> **Problems to work on**
- a) In the savings account text, how often do many accounts compound interest?
- b) Write the next part of the savings account text, picking up after its final sentence.

> **Text section**
How is a Savings Account Most Useful?

As a child, you might think of a savings account only in terms of a place to sock away your birthday and Christmas money to keep it safe. Your parents probably explained that you would earn interest on it and that might have made sense and it might not have.

As you got older, growing your savings probably made more sense. You might have started exploring ways to use savings to more quickly increase your wealth.

Perhaps you stuck with a savings account but sussed out the high yield options. Maybe you moved to using a money market account. Perhaps certificates of deposit (CDs) became your thing. You might have purchased life insurance with a cash value account. Investment accounts could have become your thing. However you use a savings account or whatever type you chose, you need to maximize the usefulness of your savings account.

Since we’re talking savings, our discussion revolves around building a nest egg. Building wealth one deposit at a time proves much easier than trying to do so through a handful of lump-sum deposits.

Before you scoff, hear me out. If you rely on a scattering of deposits made at disorganized times, you reduce your overall earnings. You earn interest each month on your balance. Many accounts compound interest daily. You earn a guaranteed annual percentage rate of earnings or APY. When you make regularly scheduled deposits to a savings account, you increase your wealth in two ways.

  1. You build the account and the bank contributes the interest.

  2. As you add to the account each time, you also grow the amount of money on which you earn interest.

Essentially, you pay your future self twice with each deposit. You want to be nice to yourself, don’t you?

Excerpt from a dataset

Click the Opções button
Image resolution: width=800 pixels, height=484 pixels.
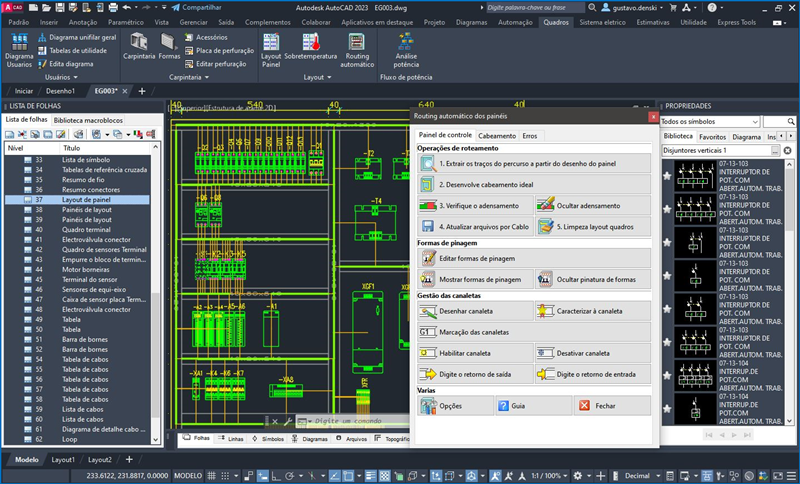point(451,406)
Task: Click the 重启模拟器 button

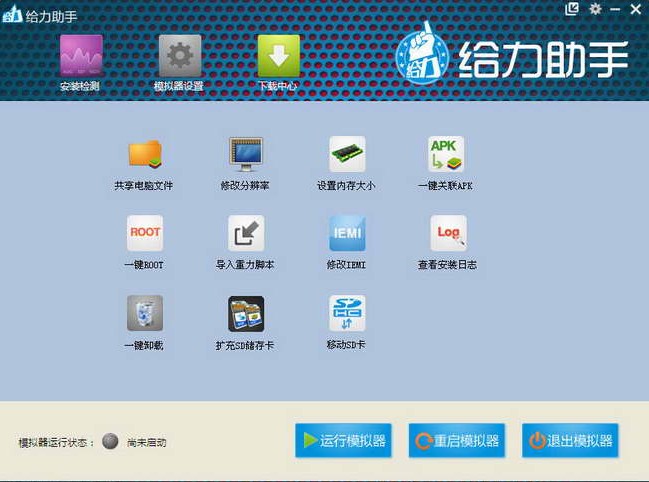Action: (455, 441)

> **The results**
- a) Many accounts compound interest daily.

- b)
You lose that if you simply dump in $1,000 each quarter or annually, such as a deposit to an individual retirement account like a 401(k). You have reduced your daily balance, thereby reducing your monthly balance and your APY earnings. You do not earn money on the amount you have in the bank on one specific day of the year, but on what is there all along. That means:

You Need a Budget

Gasp. I know. I discuss those a lot, but budgets help you spend more effectively. A budget places in front of you how much you have coming in and where you need to spend it. It lets you build wealth by organizing your expenses and creating an effective method of spending that makes your money go further.

The practice of budgeting can actually get you more of the stuff you love because, during the process, you find the places you waste money on things you do not really care about instead of the things that you do love.

Make a budget. Include every expense. If you find yourself without money each month, you probably need to figure out where it all goes. You do not need to be a financial genius for this. You just need an expense tracker.

There Is an App For That

Whether you use Android or Apple mobile devices, you can install an expense tracker app. You link your credit cards and debit cards to the app and each time you spend money; the tracker dumps it into the right category. Rent goes into housing. Starbucks goes into dining out. Movie tickets go into entertainment. Groceries go into food.

These trackers let you set up your own custom categories or you can start with the generic ones. If you just started with financial management, you can stick with the generic ones and use that in your budget, too. Your tracker categories become the ones you use in your budget.

Mad Kernels’ Expense Manager Money Manager Expense Tracker

The clunky name gets you daily expense reports, monthly reports you can download as a .pdf, and an integrated look at all of your accounts. It also has amazing rating on Google Play and it has been downloaded over 1 million times!

Mint

It earned 4.4 stars out of five but provides one of the best-known apps with more than 10 million installations. Some people have had a tough time getting the app to let them add their credit union or hometown bank, but otherwise, it has rave reviews.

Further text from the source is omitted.